Gianni Camisa, amministratore delegato di AlmavivA ha commentato l'iniziativa usando lo slogan «Davide diventa Golia» intendendo in questo modo che le Pmi possono essere messe in grado di cambiare il loro modello di business e diventare “grandi” utilizzando servizi e tecnologie proprie delle grandi imprese, ma in modo semplice, flessibile e agile.

L'idea non è nuova (e peraltro fino a oggi non ha avuto molto successo): quella di offrire servizi integrati in modalità Asp (Application service providing) con la logica del pay-per-use.

In particolare, ImpresaDinamica Axeleration mette a disposizione un servizio Erp “chiavi in mano” basato su Microsoft Dynamics Ax, e integrato con il Corporate Banking di UniCredit. È stato stimato che il canone pay-per-use può avere costi medi per utente di circa 140 euro al mese, più un costo di avvio ridotto grazie allo sviluppo di un preconfigurato (non sono comprese le commissioni che percepiscono i partner).

In questo modo, come sottolinea Camisa, le aziende non devono fare alcun investimento in piattaforme tecnologiche, non devono inseguire gli upgrade delle varie release e non hanno bisogno di personale It specializzato: il servizio Axeleration sarà fornito da business partner a valore aggiunto (oggi 40 ma l'obiettivo è di arrivare a 100 a fine anno) che svolgono tutte le attività che sono a corollario dell'offerta e sarà erogato dal datacenter di Roma (che è un livello 3) di AlmavivA, garantendo in questo modo una totale sicurezza e protezione dei dati. E questo, come ha sottolineato Alberto Tripi, presidente di AlmavivA, è un aspetto importante per le Pmi, che temono intrusioni nei loro dati.

Come funziona: una Pmi si collegherà con il data center di Roma e poi ci penserà AlmavivA a organizzare il suo magazzino e tutte le attività legate alla gestione di un'impresa.
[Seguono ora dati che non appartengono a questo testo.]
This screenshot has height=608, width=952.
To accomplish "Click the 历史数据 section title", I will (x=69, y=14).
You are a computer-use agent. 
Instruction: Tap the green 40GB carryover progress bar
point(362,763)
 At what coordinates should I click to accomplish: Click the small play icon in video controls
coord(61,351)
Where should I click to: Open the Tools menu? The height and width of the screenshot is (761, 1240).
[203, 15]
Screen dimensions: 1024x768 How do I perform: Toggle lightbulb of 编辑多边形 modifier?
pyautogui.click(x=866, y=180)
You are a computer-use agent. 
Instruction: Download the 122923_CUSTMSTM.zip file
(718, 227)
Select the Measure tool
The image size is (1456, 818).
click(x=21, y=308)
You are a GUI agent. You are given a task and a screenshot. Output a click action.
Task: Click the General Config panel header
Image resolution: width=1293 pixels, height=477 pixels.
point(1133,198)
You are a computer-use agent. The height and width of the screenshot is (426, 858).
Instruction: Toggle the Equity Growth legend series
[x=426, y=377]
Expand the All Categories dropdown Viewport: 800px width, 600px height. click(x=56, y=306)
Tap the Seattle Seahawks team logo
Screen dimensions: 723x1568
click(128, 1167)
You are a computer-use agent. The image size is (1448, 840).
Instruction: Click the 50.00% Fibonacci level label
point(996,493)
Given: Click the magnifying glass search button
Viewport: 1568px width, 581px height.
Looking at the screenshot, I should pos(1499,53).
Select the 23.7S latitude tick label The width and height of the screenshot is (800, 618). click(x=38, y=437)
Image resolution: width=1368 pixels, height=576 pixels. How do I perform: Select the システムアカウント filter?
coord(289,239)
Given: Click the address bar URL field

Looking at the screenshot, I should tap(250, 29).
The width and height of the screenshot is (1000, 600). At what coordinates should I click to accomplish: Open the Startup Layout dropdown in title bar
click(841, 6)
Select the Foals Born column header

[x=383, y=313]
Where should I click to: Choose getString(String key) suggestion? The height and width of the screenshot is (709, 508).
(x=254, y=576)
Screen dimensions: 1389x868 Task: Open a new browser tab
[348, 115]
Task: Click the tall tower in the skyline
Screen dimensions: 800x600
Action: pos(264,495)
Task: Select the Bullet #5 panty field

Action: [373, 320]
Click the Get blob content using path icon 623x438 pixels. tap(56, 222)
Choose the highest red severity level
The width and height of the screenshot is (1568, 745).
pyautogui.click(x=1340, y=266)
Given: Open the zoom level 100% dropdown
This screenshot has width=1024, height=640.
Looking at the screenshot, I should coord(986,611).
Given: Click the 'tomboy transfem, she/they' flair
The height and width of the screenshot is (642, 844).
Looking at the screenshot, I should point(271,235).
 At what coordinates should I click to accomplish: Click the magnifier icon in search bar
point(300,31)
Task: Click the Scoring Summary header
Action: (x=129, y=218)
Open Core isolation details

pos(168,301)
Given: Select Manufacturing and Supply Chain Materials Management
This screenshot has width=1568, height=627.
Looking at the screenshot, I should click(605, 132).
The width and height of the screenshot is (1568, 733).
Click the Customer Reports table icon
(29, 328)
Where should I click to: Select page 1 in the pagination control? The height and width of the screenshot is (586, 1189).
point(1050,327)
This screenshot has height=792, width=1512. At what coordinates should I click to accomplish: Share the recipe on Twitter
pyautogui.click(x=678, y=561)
Riguardo agli obiettivi da raggiungere con la nuova iniziativa, non sono stati forniti numeri, tuttavia, in generale, il presidente ha dichiarato di attendersi nel 2007 un contributo di circa il 10% del fatturato (che complessivamente nel 2006 è stato di 710 milioni di euro) dalle nuove iniziative in corso.

Riguardo al commento degli altri partner dell'iniziativa, Marco Comastri, amministratore delegato di Microsoft Italia, ha osservato come con ImpresaDinamica Axeleration le Pmi abbiano a disposizione un'offerta flessibile, che non impone loro le tecnologie. Inoltre, il software è stato completamente ridisegnato per essere molto facile da usare, modulare e alla portata delle persone che lo utilizzano in azienda per essere più efficienti nel lavoro. Infatti, il gestionale mette in contatto il mondo dell'automazione industriale con la produttività individuale e consente a chi è abituato a usare Excel e la posta elettronica di accedere con facilità ai dati aziendali.

Francesco Francioni, responsabile direzione prodotti e servizi transazionali di UniCredit Banca d'Impresa ha sottolineato come la decisione di far parte di un'iniziativa di questa portata sia in linea con il ruolo che la banca si è assunta nel voler servire il mondo delle imprese con prodotti e servizi legati all'innovazione. Il progetto, infatti, è strettamente integrato con i servizi di electronic banking che Ubi offre da tempo, ai quali ricorrono sempre più le 130mila imprese clienti: fornire un gestionale a prezzi competitivi a realtà che possono usare i canali bancari per fare in tutta sicurezza il loro business.